The trade-off function of photorespiration in a changing environment

Abstract

AbstractThe photorespiratory pathway in plants comprises metabolic reactions distributed across several cellular compartments. It emerges from the dual catalytic function of ribulose-1,5-bisphosphate carboxylase/oxygenase (Rubisco) which either carboxylates or oxygenates ribulose-1,5-bisphosphate (RuBP). Carboxylation reactions produce 3-phospho-glycerate (3PGA) molecules which are substrate for central carbohydrate metabolism while oxygenation forms 2-phosphoglycolate (2PG) molecules which are substrate for the multicompartmental recovery process of photorespiration. Further, 2PG is a strong inhibitor of several enzymes involved in the Calvin-Benson-Bassham cycle which challenges the experimental and theoretical study of carbon assimilation, photorespiration and metabolic regulation in vivo. Here, an approach of structural kinetic modeling (SKM) is presented to investigate the extend of stabilization of CBC and carbohydrate metabolism by photorespiration. Further, our approach highlights the importance of feedback regulation by 2-PG for alleviation of environmental perturbation. Our findings indicate that oxygenation of RuBP by Rubisco significantly stabilizes CBC activity and, thus, carbohydrate metabolism.

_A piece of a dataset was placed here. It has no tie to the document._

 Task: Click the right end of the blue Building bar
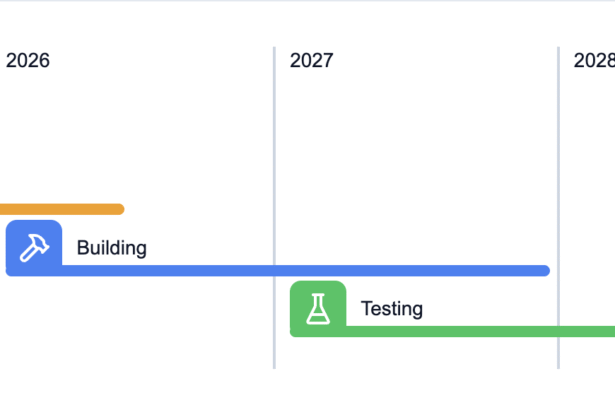pyautogui.click(x=544, y=270)
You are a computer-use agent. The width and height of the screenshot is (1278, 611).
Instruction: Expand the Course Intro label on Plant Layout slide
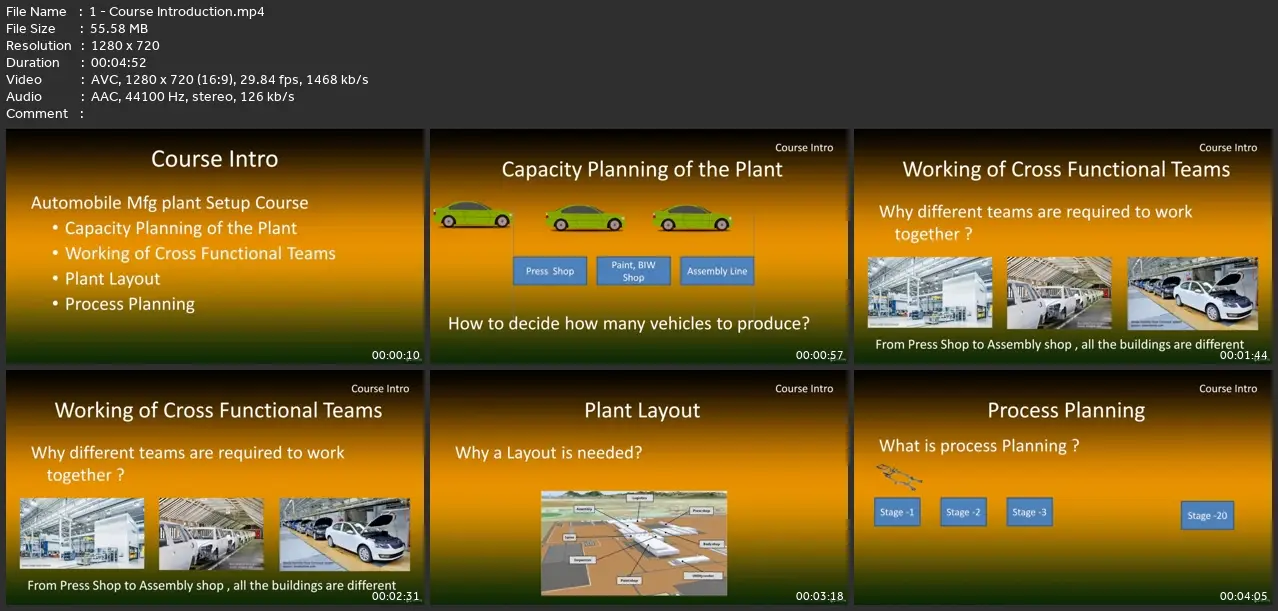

Based on our findings, we suggest a trade-off function of photorespiration which reduces carbon assimilation rates but simultaneously stabilizes metabolism by increasing plasticity of metabolic regulation within the chloroplast. Furthermore, our analysis suggests a stabilizing effect of increasing the partition of newly assimilated carbon going towards sucrose biosynthesis. With this, our analysis sheds light on the role of a multicompartmental metabolic pathway in stabilizing plant metabolism within a changing environment.